--- Task prompt ---
Starting with the line that includes "Image resolution: width=1889", write out every remaining line of the records below exactly as it appears, leaving out any images.

Dataset entries:
# # # #

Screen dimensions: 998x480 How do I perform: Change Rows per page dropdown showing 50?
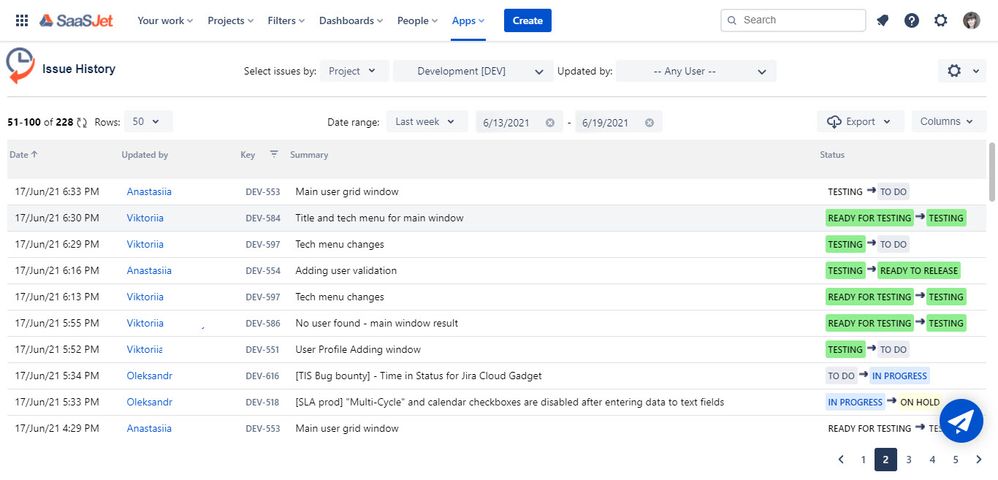pos(148,122)
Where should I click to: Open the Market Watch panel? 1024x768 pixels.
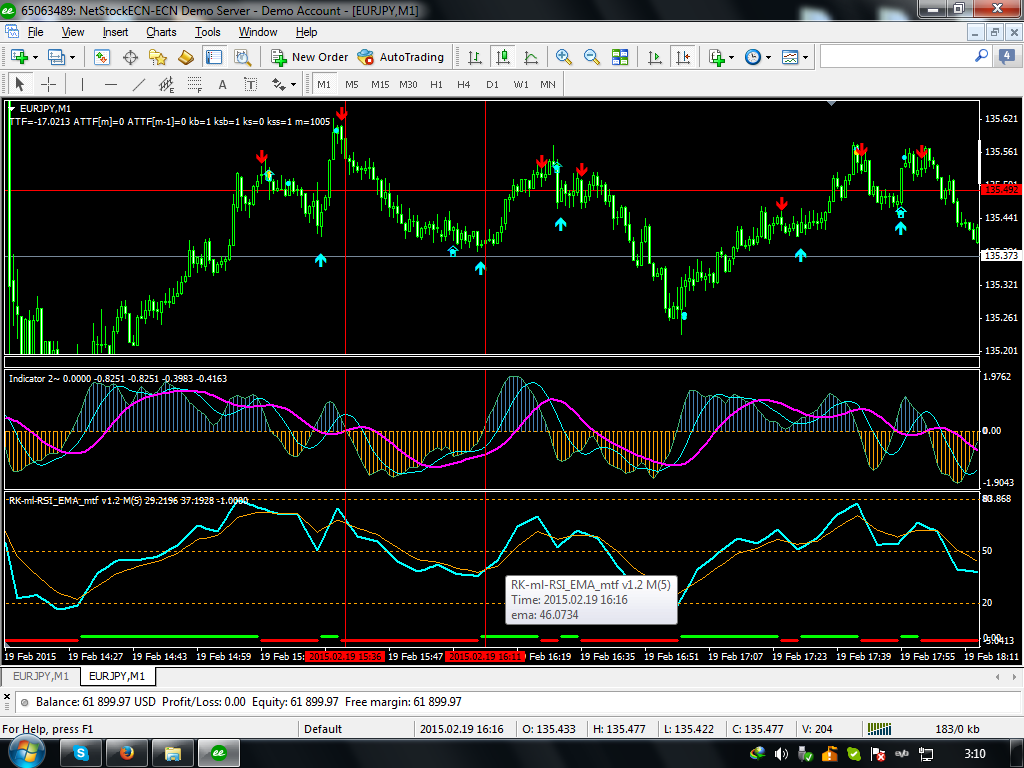pyautogui.click(x=101, y=57)
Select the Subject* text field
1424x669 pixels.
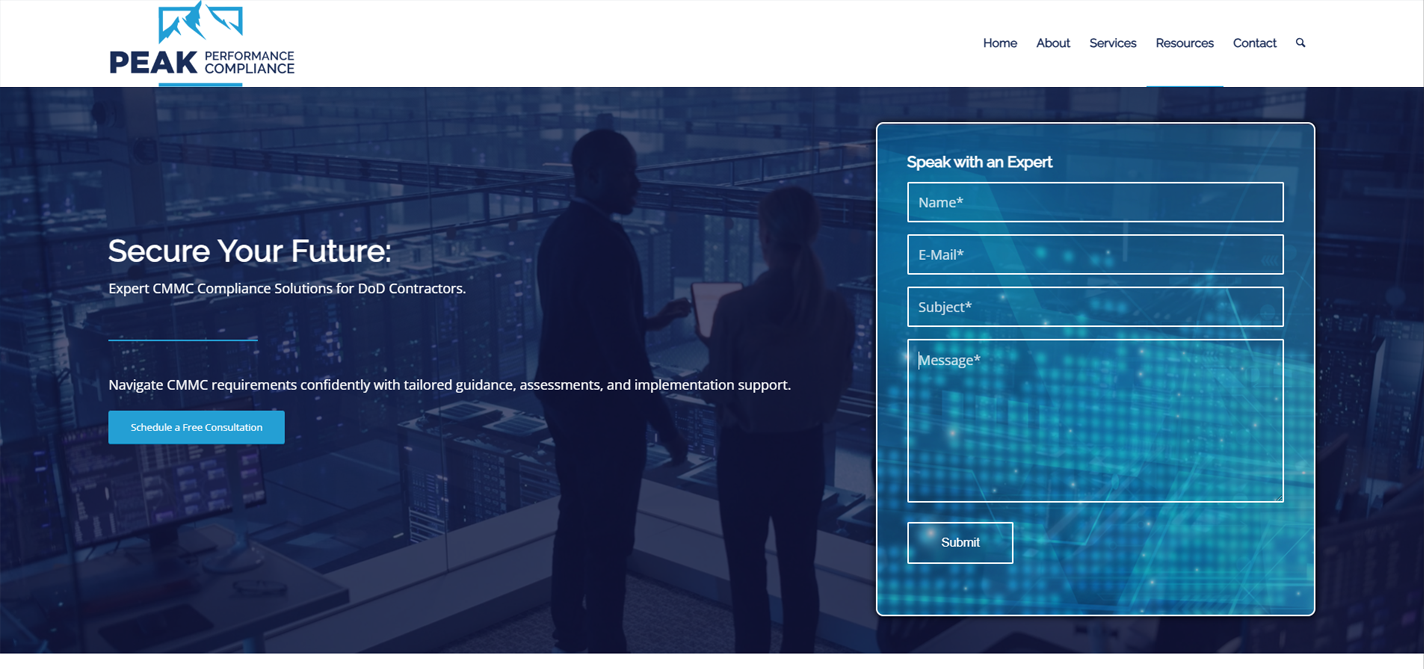[1095, 307]
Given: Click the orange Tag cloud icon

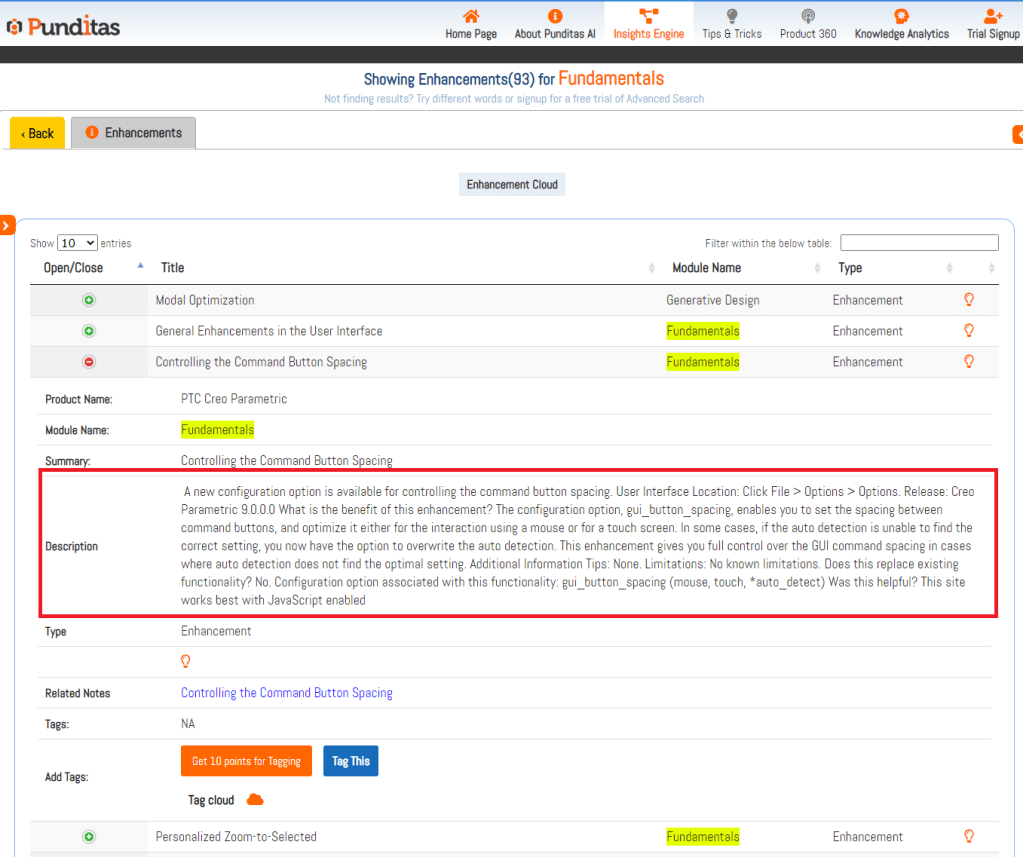Looking at the screenshot, I should tap(255, 799).
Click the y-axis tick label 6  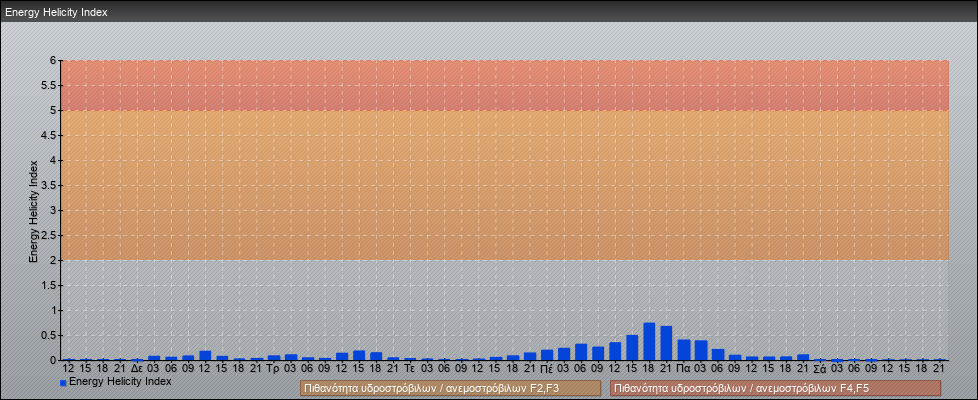(52, 60)
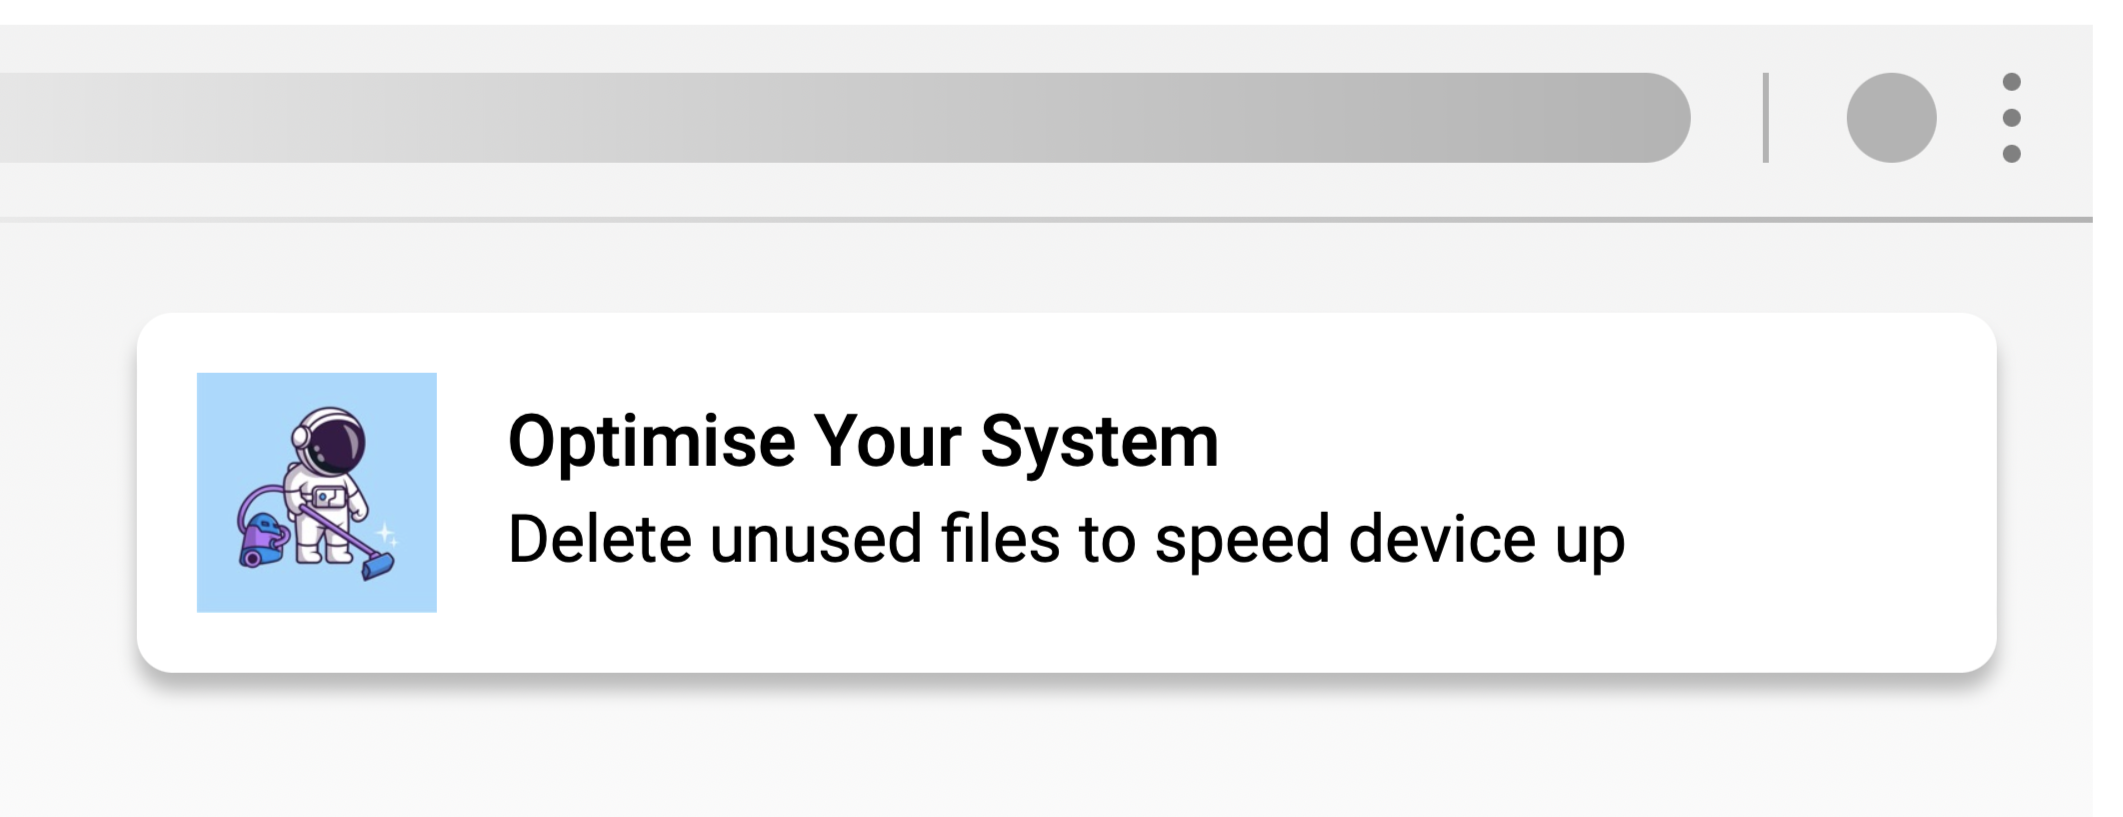Screen dimensions: 2123x817
Task: Click 'Delete unused files to speed device up'
Action: coord(1066,540)
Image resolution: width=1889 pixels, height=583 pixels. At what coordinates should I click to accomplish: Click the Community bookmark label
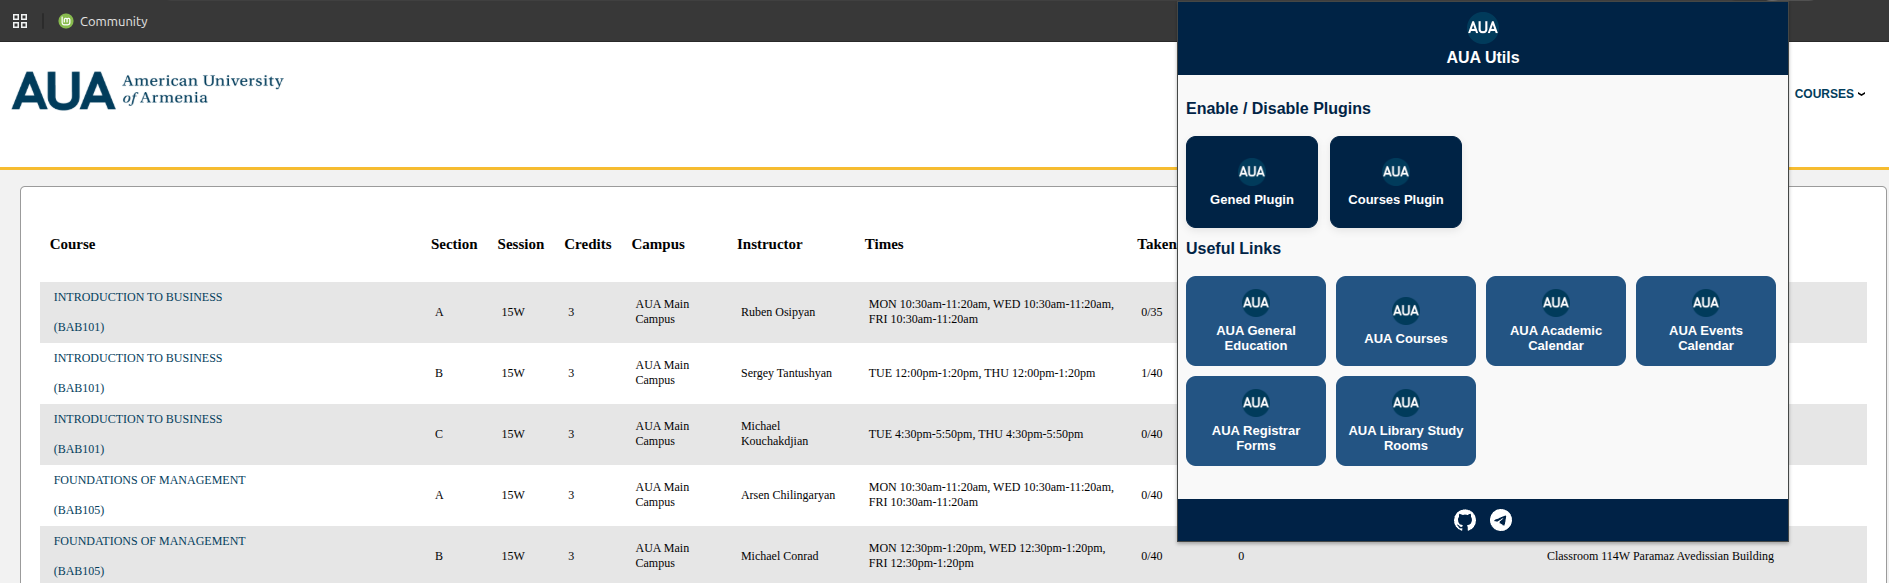[x=113, y=21]
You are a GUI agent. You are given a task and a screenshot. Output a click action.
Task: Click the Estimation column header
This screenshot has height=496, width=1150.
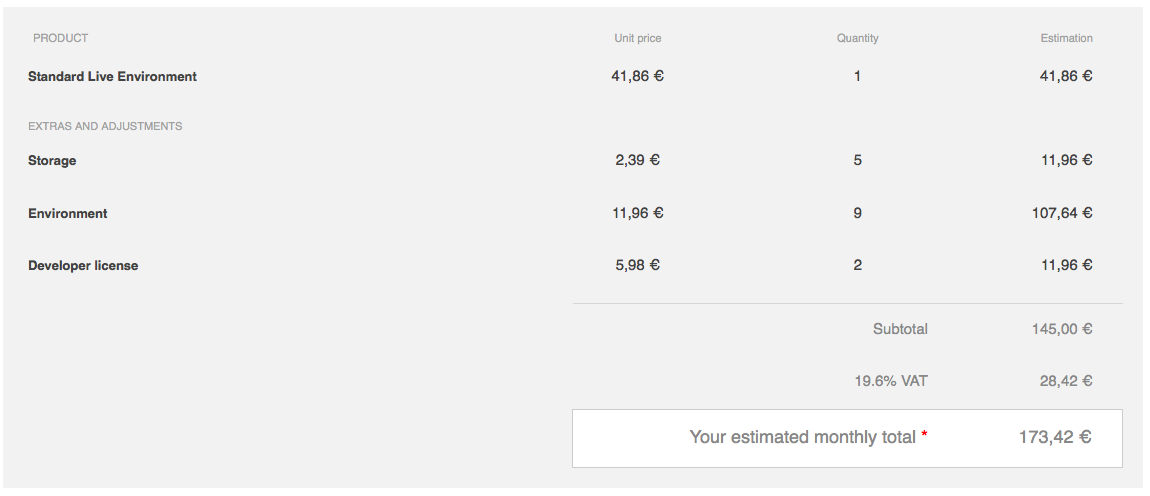click(1066, 38)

# # # #

--- Written solution ---
Image resolution: width=1889 pixels, height=583 pixels. At what coordinates should I click to accomplish: Click the Community bookmark label
[x=113, y=21]
You are a GUI agent. You are given a task and a screenshot. Output a click action.
Task: Click the Estimation column header
This screenshot has height=496, width=1150.
click(1066, 38)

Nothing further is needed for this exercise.